LMAO  I think the same...I've only had Hazel for 10 days. Just 2 days ago she let me stroke her little ears/belly and such for the first time. Yesterday I had the NERVE to get a wash and haircut (salon shampoo different smell) so I am now a demon :lol: But today I dared give her a bath too just to show her lol. First few days she hissed and huffed and pretty much spit fire at me if I walked past her cage! She improves and then I do something to get her Po'd...hopefully she will get more tolerant but if she doesn't I'll love her hissy-fitting little self anyway


----------



## Hissy-Fit-Hazel (Jul 15, 2011)

Hazel is still pissed about the bath...I just gave her a bit of chicken before heading to bed and the little **** stomped out of her house, grabbed the chicken, booked it back in her house and kicked her fleece strips with her back legs to block the door. THEN just for good measure she pushed additional fleece into any holes I might be able to see thru with her nose ...too funny!


----------



## DexterTheHog (May 22, 2011)

Hissy-Fit-Hazel said:


> Hazel is still pissed about the bath...I just gave her a bit of chicken before heading to bed and the little S*** stomped out of her house, grabbed the chicken, booked it back in her house and kicked her fleece strips with her back legs to block the door. THEN just for good measure she pushed additional fleece into any holes I might be able to see thru with her nose ...too funny!

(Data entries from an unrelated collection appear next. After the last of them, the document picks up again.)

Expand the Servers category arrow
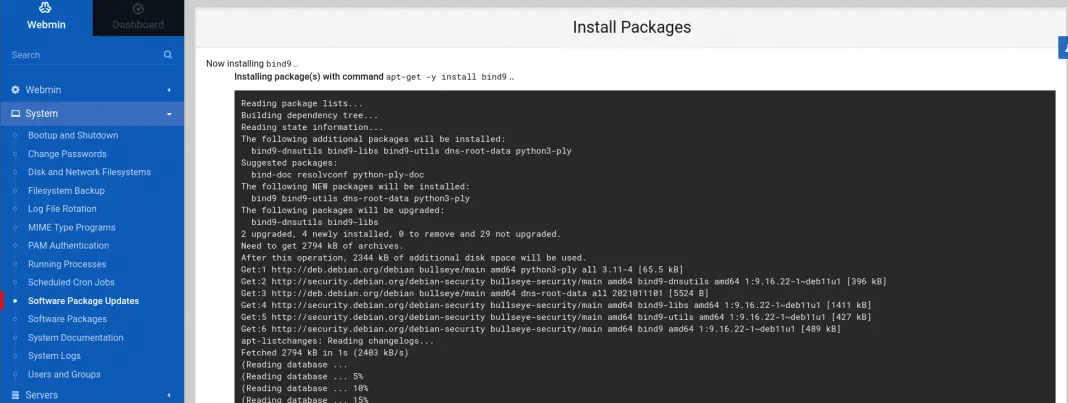 pos(169,395)
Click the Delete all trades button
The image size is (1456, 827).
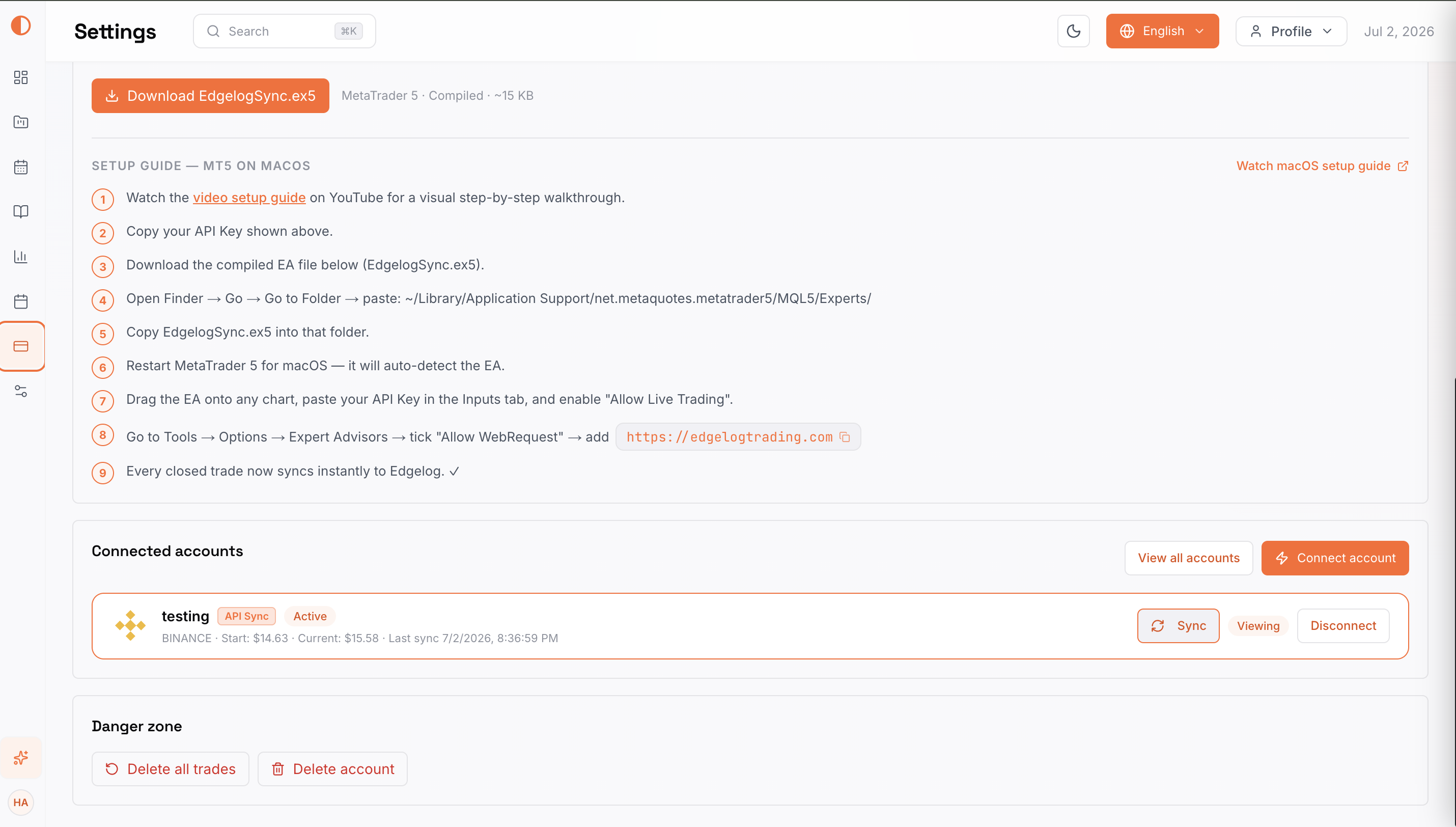(171, 769)

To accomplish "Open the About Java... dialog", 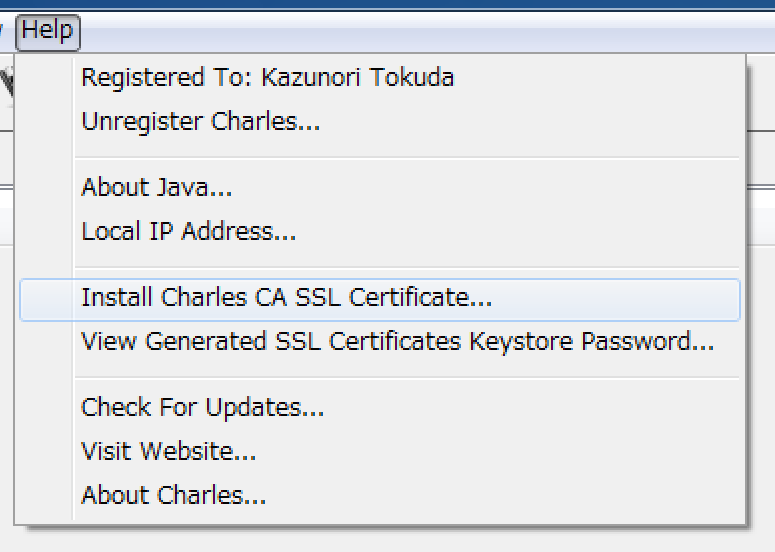I will point(380,187).
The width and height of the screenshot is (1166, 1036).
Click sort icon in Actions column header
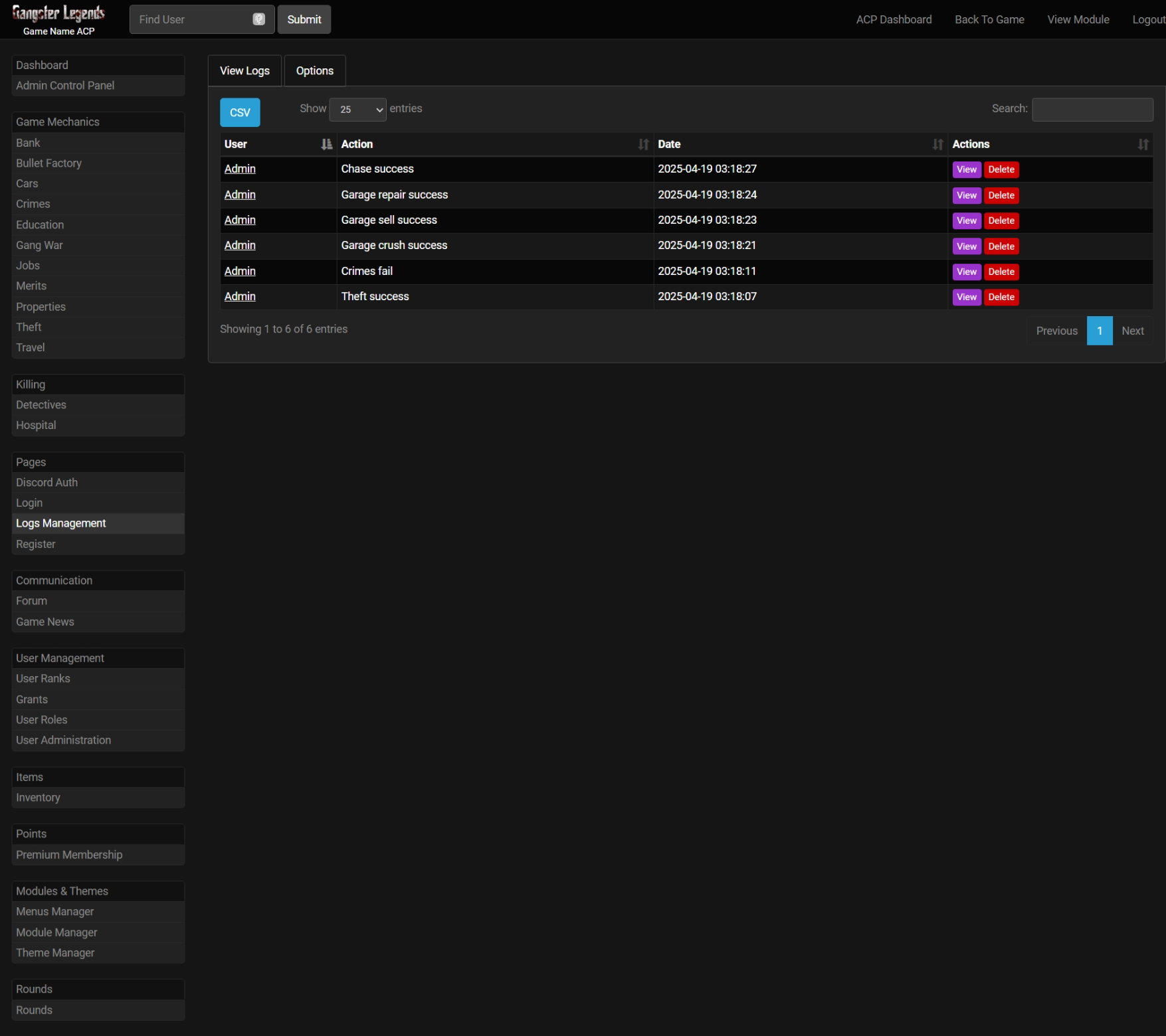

hahahaha what a little ball of fire!! :lol:


----------



## Tasha (Feb 24, 2009)

Just wanted to confirm what abrowndog & hanhan27 have said cause i feel the same way. I've had henry for 2 & half years and convinced he hates not only me but everyone & everything, but i wouldn't change him for the world. You learn to love the attitude and some of the funny things it brings. I have however managed a couple of things that have outsmarted the little grump into bonding with me.

a. His snuggle sack is the best thing in the world. He won't settle down without it, but once in it i can lay with him next to me, on my chest & lap and my new favourite, with my hand under him like im holding him. None of these he would allow if not in his snuggle sack.

b. If he balls up when i wake him i find stroking his sides seems to help. I think its because he realises im not going to give up and the sooner he puts his quills down the sooner he's in his snuggle sack. :roll: 

After all this time i don't think he's going to change, but he has got better from when i first had him. Also, there are always the odd moments they show they can or do love you. The look i got when i flicked trapped kibble from his mouth, trying to sneak out his snuggle sack when he's hungry, the odd days he doesn't get grumpy when i hold him.

Hang in there, they are worth it, even the grumpy ones


----------



## MomLady (Aug 14, 2010)

One thing to remember--

They've never seen the videos on youtube with friendly, playful hedgehogs.  They are just being themselves and we have to accept them for that.

If I had wanted something to cuddle with, I would have gotten a cat!
 

Hang in there! 

Donna


----------